[START Reading passage]

It is assumed that Wyclif lectured from his postils between 1371 and 1376.21 But every theology master must have lectured on the books of the Bible in his own way. And, contrary to what is often stated, I argue below that such lectures could be attended not only by arts masters who were proceeding to a degree in theology, but also by clerical auditors who came to the university with no intention of obtaining a degree.
Who were the clergy who went to Oxford to study the Bible? John Moorman, writing about the thirteenth century, says that rectors of parishes “were sent to the Universities for a few years not to read the usual ‘arts’ course but to study such subjects as would enable them to serve more efficiently in the parishes. Among the many licences which were granted to men who wished to leave their parishes for a time ‘to frequent the schools’ we find that some went to read theology, some Canon Law, while a few made the Bible the special object of their studies.”22 He finds the latter group of students specified under the designations “in Sacra Pagina” and “in Sacra Scriptura,”23 but these phrases were simply different ways of designating theology: in other words, theology itself was thought of as primarily the study of the Bible.
In his recent book on study leaves for parish clergy, Donald Logan has found that well over a thousand curates (rectors) were given permissions in the first half of the fourteenth century from the diocese of Lincoln alone. They went to university (overwhelmingly to Oxford) for a few years to improve themselves.24 Logan, however, believes that they would not have been allowed to study the Bible, because the MA was required for incepting in theology.25 But, as we saw above, the curates he is speaking of, for the most part, like the majority of other students at Oxford, did not intend to get a degree,26 and it would follow that they were under no constraint to follow degree programs.27
It is true that almost all of the licenses for study leave in the fourteenth and fifteenth centuries refer only to studium litterarum, but this should not make us think that the rectors studied only arts courses. The licenses are simply following the text of Boniface VIII’s decretal Cum ex eo in the Liber Sextus, issued in 1298, allowing new appointees to rectorships to put off progression to the priesthood while in studies.28 John Andrew in the Ordinary Gloss to the Sext (finished in 1304 or 1305) says at litterarum that because the pope does not make distinctions, he understands it as a general expression, to refer to grammar, canon or civil law, or theology.29 The decretal allows dispensations for as long as seven years, and Andrew comments, “Note that a scholar should be proficient (provectus) in seven years,” adding that a five-year period of proficiency is specified for a theology student in an earlier decretal, and the same period is set elsewhere for a student in civil law.30 It is noteworthy that six of the priests studied by Logan who were given study leave were specifically allowed to study theology or canon law, even though they did not have the MA.31
We can get some notion of how such short-term concentrations operated from William Lyndwood, writing in the 1420s,32 who himself received such a license and dispensation when he was a deacon (in his case to complete his doctorate in both laws).33 Commenting on Archbishop John Peckham’s 1281 constitution requiring those practicing as advocates in court to have studied canon and civil law for at least three years (“nisi prius ad minus per triennium audiverit jus canonicum et civile cum debita diligentia”), Lyndwood says that the stipulated time in Roman civil law for advocates is five years. He suggests that Peckham lessened the requirement only for those working in the smaller church courts, where three years of experience in cases and in studying practice and theory seems sufficient (“in talibus namque sufficere videtur quod aliquis sit exercitatus in causis et habeat practicam cum speculativo per triennium”). The would-be advocate must study as the disciple of a master or doctor (“ut discipulus sub magistro sive doctore”); the constitution seemingly allows the study to take place not only in a university (“studium generale”) but elsewhere as well; Lyndwood, however, thinks otherwise: one should audit the laws under a doctor in a place where such laws are publicly taught (“quod debeat jura audire sub doctore in loco ubi jura hujusmodi publice docentur”). Afterward, the student can prove that he has fulfilled the forensic requirement by the testimony of the doctor under whom he studied (“per testimonium doctoris sub quo studuit”), or by a testimonial letter from the chancellor of the university where he studied (“litera testimonialis cancelarii universitatis in qua studuit”).34
As for the curriculum to be followed by these three-year students, Lyndwood recommends that, even though the statute specifies both canon and civil law, they limit themselves to canon law, learning only such provisions of civil law as are cited in glosses to the canons; otherwise, they will be able to learn neither subject well.35
I take it that most of the rectors who went to Oxford to study theology spent their specified years of leave in a similar way, being able to set up their own individual programs of study.

[END Reading passage]

§ Required task: According to the passage on clerical study at Oxford, how many years of study in Roman civil law does Lyndwood say are stipulated for advocates? The records play no role in this exercise.

[START Listed records]

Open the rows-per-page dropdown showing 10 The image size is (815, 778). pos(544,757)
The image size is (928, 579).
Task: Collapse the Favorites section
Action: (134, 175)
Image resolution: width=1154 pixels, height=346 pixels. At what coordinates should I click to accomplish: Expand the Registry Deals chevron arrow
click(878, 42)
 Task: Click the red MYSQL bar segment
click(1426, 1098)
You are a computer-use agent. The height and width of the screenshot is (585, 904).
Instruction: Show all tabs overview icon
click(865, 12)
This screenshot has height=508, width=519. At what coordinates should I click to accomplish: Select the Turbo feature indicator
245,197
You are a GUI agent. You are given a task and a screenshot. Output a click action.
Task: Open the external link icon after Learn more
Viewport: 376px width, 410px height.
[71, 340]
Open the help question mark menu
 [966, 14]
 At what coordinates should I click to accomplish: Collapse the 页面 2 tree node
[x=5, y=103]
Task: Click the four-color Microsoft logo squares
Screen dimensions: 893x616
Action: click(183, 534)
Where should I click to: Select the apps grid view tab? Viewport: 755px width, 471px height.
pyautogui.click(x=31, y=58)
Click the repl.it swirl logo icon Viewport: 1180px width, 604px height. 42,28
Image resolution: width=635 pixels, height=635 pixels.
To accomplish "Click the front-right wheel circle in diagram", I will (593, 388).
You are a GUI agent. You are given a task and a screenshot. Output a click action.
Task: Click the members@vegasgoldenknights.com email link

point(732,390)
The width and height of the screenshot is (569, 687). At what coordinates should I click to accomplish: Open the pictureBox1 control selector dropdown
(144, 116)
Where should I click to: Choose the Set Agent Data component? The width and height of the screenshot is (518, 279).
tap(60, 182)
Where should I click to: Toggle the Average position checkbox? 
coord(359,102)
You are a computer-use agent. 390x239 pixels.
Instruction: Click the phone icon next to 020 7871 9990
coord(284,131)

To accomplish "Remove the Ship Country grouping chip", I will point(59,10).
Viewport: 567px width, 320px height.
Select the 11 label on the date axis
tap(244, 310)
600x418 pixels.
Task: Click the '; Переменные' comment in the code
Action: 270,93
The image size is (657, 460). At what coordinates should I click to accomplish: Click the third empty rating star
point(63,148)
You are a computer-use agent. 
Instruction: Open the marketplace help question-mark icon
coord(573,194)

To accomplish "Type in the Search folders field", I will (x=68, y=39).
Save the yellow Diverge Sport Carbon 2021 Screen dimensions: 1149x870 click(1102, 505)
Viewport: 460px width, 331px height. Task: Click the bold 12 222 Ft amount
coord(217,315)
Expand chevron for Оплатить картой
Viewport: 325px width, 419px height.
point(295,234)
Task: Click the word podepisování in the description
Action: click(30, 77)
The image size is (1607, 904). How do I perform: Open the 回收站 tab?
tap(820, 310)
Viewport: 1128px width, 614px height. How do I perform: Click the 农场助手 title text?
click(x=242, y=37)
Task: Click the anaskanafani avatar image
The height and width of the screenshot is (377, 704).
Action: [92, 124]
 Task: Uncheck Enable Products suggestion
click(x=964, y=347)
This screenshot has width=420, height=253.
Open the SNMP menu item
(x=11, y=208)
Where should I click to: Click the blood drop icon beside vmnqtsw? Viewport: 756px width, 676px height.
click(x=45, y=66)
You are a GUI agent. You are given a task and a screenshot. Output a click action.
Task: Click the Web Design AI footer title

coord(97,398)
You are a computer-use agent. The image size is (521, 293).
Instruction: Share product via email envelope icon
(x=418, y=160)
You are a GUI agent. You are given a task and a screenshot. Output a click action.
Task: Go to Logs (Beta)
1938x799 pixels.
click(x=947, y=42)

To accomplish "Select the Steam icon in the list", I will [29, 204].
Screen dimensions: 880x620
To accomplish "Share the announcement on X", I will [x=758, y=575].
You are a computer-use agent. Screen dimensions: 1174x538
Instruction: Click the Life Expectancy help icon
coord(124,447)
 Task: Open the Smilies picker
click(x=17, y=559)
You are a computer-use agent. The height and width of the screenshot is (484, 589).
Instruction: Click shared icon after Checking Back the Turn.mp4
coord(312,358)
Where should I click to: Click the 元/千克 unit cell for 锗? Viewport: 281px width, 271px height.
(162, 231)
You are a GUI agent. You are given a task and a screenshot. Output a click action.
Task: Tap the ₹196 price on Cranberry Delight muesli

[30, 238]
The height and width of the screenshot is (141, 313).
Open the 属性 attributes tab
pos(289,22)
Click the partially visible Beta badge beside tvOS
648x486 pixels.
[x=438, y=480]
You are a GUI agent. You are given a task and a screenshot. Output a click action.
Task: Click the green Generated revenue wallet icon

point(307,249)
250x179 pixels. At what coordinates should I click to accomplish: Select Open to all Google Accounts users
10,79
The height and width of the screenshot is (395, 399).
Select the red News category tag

[END Listed records]

§ Reply to the task: Five years.